Bij ons is bekend, dat de Raad van State heeft overwogen dat het college van Gedeputeerde Staten van Zuid-Holland ten onrechte nader onderzoek naar de bodemkwaliteit achterwege heeft gelaten. Verder is ons bekend dat voornoemde Raad van oordeel is dat de motivatie ontbreekt in het bestreden besluit van GS om de locatie te typeren als stedelijk gebied in plaats van wonen met tuin, met als consequentie dat er geen sprake is van actuele ecologische risicos.


3. Kunt u aangeven wanneer er een nieuw (aangepast) onderzoek komt en een nieuw besluit wordt genomen.

Wij kunnen aangeven, dat nog dit jaar het ecologisch onderzoek ter bepaling van de gebiedstypering en mogelijk een aanvullend bodemonderzoek start. Afhankelijk van de snelheid van het ecologisch onderzoek zou medio volgend jaar een nieuw besluit door GS kunnen worden genomen.


4. Kunt u aangeven wat de verwachting is inzake de (financiële) gevolgen van deze uitspraak van de Raad van State en of er (meer) saneringsmaatregelen moeten worden genomen in het betreffende gebied.

Betreffende de mogelijke financiële gevolgen van deze uitspraak is nog niets te zeggen daar dit volledig afhankelijk is van het door GS te nemen nieuwe besluit. Hoe dit besluit er uit zal zien is nog niet bekend. Indien het nieuwe besluit aangeeft dat er een urgentie is dan zal er met sanering moeten worden gewacht tot het gebied wordt heringericht. Wel moeten er tot dat moment beveiligingsmaatregelen worden genomen indien direct contact mogelijk is.


5. Is het juist dat gedeputeerde staten deze bodemverontreiniging op alle percelen binnen deze locatie heeft laten registreren bij het kadaster en kunt u aangeven welke consequenties dit voor de betreffende bewoners (in de toekomst) kan hebben bij bijvoorbeeld verkoop van hun woning.

Het is juist dat de bodemverontreiniging bij het kadaster is geregistreerd met een aantekening op alle percelen. Deze aantekening geeft een verwijzing naar het bodemarchief waarin de laatste stand van zaken is opgenomen. Dit kan consequenties hebben voor eigenaren van percelen, daar er nu een aantekening is van verontreiniging en er nog geen besluit van GS is betreffende de urgentie van sanering.

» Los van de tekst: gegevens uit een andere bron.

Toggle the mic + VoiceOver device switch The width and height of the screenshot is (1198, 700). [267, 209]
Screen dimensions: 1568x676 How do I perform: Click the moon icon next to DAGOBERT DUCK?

6. Klopt het dat bij de rapportage van de bodemverontreiniging van de burgemeesterswijk ook uitgegaan is van minder gevoelig gebiedstype dan het werkelijk is. Kunt u aangeven of en welke gevolgen de uitspraak van de Raad van State, zowel financieel als in tijd heeft voor de herbouw van de burgemeesterswijk.

De indruk bestaat dat het juist is dat is uitgegaan van een minder gevoelig gebiedstype maar nu dit nog niet voldoende is onderbouwd door het ecologisch onderzoek kan hierover geen definitieve mededeling worden gedaan. Nu voor de Burgemeesterswijk het besluit al is genomen tot herinrichting is de gebiedstypering niet meer van direct belang daar hier sanering gaat plaatsvinden. De uitspraak van de Raad van State heeft voor de herbouw van de Burgemeesterswijk zowel financieel als in tijd geen gevolgen.